WHAT THE TASK ASKS >> Can you give all the records again without altering a single character?

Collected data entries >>

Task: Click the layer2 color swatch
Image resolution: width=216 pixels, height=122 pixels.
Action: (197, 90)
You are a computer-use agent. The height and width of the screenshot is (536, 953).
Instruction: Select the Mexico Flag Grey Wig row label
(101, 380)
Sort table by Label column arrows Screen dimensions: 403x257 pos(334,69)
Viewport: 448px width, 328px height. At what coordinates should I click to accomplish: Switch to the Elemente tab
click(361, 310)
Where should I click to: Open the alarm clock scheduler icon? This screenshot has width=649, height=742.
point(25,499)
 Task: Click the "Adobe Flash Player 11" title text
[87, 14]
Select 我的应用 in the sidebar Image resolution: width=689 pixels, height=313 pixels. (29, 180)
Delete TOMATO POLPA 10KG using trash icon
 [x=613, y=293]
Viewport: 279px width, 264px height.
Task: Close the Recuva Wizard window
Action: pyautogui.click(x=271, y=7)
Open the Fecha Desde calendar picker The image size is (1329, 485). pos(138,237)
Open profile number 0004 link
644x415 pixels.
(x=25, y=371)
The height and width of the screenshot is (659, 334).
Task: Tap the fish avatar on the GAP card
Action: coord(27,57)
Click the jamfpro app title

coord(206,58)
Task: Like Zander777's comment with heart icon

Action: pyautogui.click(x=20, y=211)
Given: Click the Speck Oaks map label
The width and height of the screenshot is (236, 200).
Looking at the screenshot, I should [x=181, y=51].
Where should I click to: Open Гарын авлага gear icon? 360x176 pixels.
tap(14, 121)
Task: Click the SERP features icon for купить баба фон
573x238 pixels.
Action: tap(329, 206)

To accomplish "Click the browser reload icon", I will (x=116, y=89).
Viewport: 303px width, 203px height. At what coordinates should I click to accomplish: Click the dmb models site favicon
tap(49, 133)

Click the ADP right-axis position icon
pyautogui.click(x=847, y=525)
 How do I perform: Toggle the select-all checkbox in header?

RESULT OF THIS TASK >>
Task: Click the layer2 color swatch
Image resolution: width=216 pixels, height=122 pixels.
Action: (197, 90)
You are a computer-use agent. The height and width of the screenshot is (536, 953).
Instruction: Select the Mexico Flag Grey Wig row label
(101, 380)
Sort table by Label column arrows Screen dimensions: 403x257 pos(334,69)
Viewport: 448px width, 328px height. At what coordinates should I click to accomplish: Switch to the Elemente tab
click(361, 310)
Where should I click to: Open the alarm clock scheduler icon? This screenshot has width=649, height=742.
point(25,499)
 Task: Click the "Adobe Flash Player 11" title text
[87, 14]
Select 我的应用 in the sidebar Image resolution: width=689 pixels, height=313 pixels. (29, 180)
Delete TOMATO POLPA 10KG using trash icon
 [x=613, y=293]
Viewport: 279px width, 264px height.
Task: Close the Recuva Wizard window
Action: pyautogui.click(x=271, y=7)
Open the Fecha Desde calendar picker The image size is (1329, 485). pos(138,237)
Open profile number 0004 link
644x415 pixels.
(x=25, y=371)
The height and width of the screenshot is (659, 334).
Task: Tap the fish avatar on the GAP card
Action: coord(27,57)
Click the jamfpro app title

coord(206,58)
Task: Like Zander777's comment with heart icon

Action: pyautogui.click(x=20, y=211)
Given: Click the Speck Oaks map label
The width and height of the screenshot is (236, 200).
Looking at the screenshot, I should [x=181, y=51].
Where should I click to: Open Гарын авлага gear icon? 360x176 pixels.
tap(14, 121)
Task: Click the SERP features icon for купить баба фон
573x238 pixels.
Action: tap(329, 206)

To accomplish "Click the browser reload icon", I will (x=116, y=89).
Viewport: 303px width, 203px height. At what coordinates should I click to accomplish: Click the dmb models site favicon
tap(49, 133)

Click the ADP right-axis position icon
pyautogui.click(x=847, y=525)
 How do I perform: Toggle the select-all checkbox in header?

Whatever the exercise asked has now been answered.